Change webserver to puma and adapt command line interface #677

Open
wants to merge 4 commits into
from

Projects

None yet

3 participants

@qbrossard
Contributor

The currently used thin webserver is not compatible with jruby.

The puma webserver is a good replacement as it's compatible with most ruby implementations. Moreover it's very fast.

@tylermauthe
Contributor

Awesome! Someone took a shot at this in #427 and I was going to find time to clean that up so it could be merged... but if you've got it going here that's great!

I don't know that we want to start running the tests with JRuby though, I think the most common use case will still be to run dashing as a Ruby app. My understanding was that switching to Puma will allow us to run in a JVM as well as in a normal Ruby context -- is that correct?

@qbrossard
Contributor

It's correct, puma works fine on all ruby VMs. Thanks for mentioning the work already done in #427. I will integrate it.
I think we should be able to solve the daemonizing issue mentioned in the comments to #427, maybe not for java but at least for MRI. Heroku have good setup instructions for puma (https://devcenter.heroku.com/articles/deploying-rails-applications-with-the-puma-web-server) that might help too.

@qbrossard qbrossard changed the title from Changed webserver dependency to puma (for jruby compatibility) to Change webserver to puma and adapt command line interface Feb 15, 2016
@qbrossard
Contributor

I integrated most of the work previously done to support puma. I also used pumactl for supporting daemon mode (-d) for backwards compatibility. There's still one small open point regarding the location of puma's pidfile (needed in daemon mode by pumactl to stop the server). Otherwise I think this would be ready. Can @tylermauthe or @pushmatrix have a look at this?
Note that I also opened a separate PR (#683) for fixing the travis config.

@tylermauthe
Contributor

At a glance, this looks great. I'll give it a more thorough look at lunch today and let you know if I find any issues. Also, any chance you've tried this on Windows?

This is amazing! I've been putting off doing this for ages, thanks so much!

@tylermauthe
Contributor

Okay, I took a quick peak at this using the generated sample Dashing project -- it looks great. Exactly the behaviour I was hoping for. I thought it might be possible to specify the web server in the config.ru, but this is great!

I'd like to do some testing to see what happens when you try to start Dashing as a daemon on Windows -- I suspect it fails because Windows doesn't implement fork(). I'd also like to make sure the changeset plays nicely with existing dashboards -- though I don't see how moving to Puma would affect them.

I should be able to complete the rest of the testing tonight, so unless @pushmatrix finds any issues, we should be able to merge this sucker within the week. Thanks again!! 👍

@qbrossard
Contributor

Thanks for taking a look at this.
Regarding windows support for forking: it's effectively not working, even on JRuby. The puma README has some info on this under https://github.com/puma/puma#platform-constraints.
I also had a look at how rails configures the puma server, now that it's their default and it seems they generate a puma.rb config file under /config (it gets picked up automatically then). This might be a better long term solution as everything (port, pidfile, # threads) can then be configured in the file.
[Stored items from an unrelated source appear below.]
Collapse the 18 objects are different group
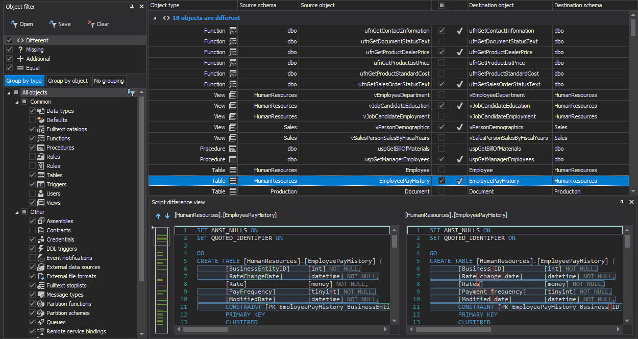Image resolution: width=638 pixels, height=339 pixels. 155,18
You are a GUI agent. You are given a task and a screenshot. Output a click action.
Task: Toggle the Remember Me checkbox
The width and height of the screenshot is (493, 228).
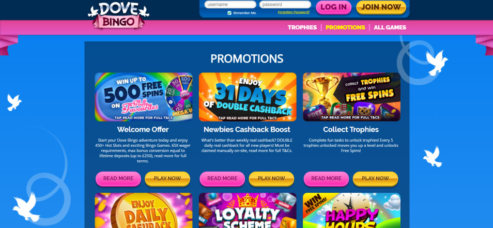[x=229, y=13]
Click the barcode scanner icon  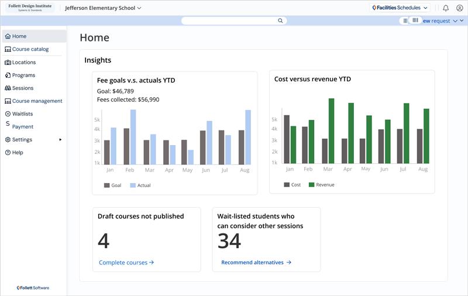(415, 20)
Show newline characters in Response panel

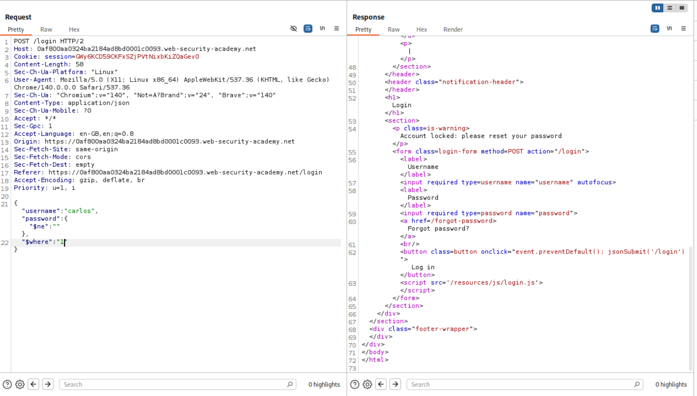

I will also update the wiki with information on puma when this PR gets merged.
You'll be able to close PRs #609 and #427 when you merge this one as it supercedes them.

@tylermauthe
Contributor

Yeah, I think the lack of Windows support for that is okay in this case. I believe that Thin didn't support it either:
https://github.com/macournoyer/thin/blob/master/lib/thin/daemonizing.rb#L40

Windows does not have the concept of a daemon in this sense, so it's okay that the feature doesn't work. It looks like Puma handles this gracefully as well:
https://github.com/puma/puma/blob/33e0fa9999de17e85ed7e064d5f8ede8dc009014/lib/puma/launcher.rb#L73

I tried this on Heroku and it is working fine so far, though I can't tell if it's actually using Puma -- I don't have a Procfile so I think it's just reading my config.ru and just plugging my code into whatever server is best for their dynos... I may try overriding this behaviour and see what happens.

I was also able to try this locally with two dashboard applications, they both worked well with dashing start and dashing start -d. However, I was a little sad that the port number changed to 9292. I can live with this.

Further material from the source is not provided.